_Do this_:
Please set out the entries below as a numbered list, one line per item, dropping any blank lines.

[Entries from a data collection]
========
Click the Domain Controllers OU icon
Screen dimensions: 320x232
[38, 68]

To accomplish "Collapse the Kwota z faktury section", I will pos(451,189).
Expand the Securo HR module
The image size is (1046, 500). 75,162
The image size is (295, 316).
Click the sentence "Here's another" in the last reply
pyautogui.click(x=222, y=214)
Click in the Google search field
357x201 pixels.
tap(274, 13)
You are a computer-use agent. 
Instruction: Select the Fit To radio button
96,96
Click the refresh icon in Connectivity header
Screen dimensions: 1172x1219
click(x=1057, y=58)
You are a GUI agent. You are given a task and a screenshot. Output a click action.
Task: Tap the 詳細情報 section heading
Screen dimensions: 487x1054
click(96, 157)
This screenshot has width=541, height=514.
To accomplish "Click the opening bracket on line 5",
========
_Completed exercise_:
1. Click the Domain Controllers OU icon
2. Screen dimensions: 320x232
3. [38, 68]
4. To accomplish "Collapse the Kwota z faktury section", I will pos(451,189).
5. Expand the Securo HR module
6. The image size is (1046, 500). 75,162
7. The image size is (295, 316).
8. Click the sentence "Here's another" in the last reply
9. pyautogui.click(x=222, y=214)
10. Click in the Google search field
11. 357x201 pixels.
12. tap(274, 13)
13. You are a computer-use agent. 
14. Instruction: Select the Fit To radio button
15. 96,96
16. Click the refresh icon in Connectivity header
17. Screen dimensions: 1172x1219
18. click(x=1057, y=58)
19. You are a GUI agent. You are given a task and a screenshot. Output a click action.
20. Task: Tap the 詳細情報 section heading
21. Screen dimensions: 487x1054
22. click(96, 157)
23. This screenshot has width=541, height=514.
24. To accomplish "Click the opening bracket on line 5",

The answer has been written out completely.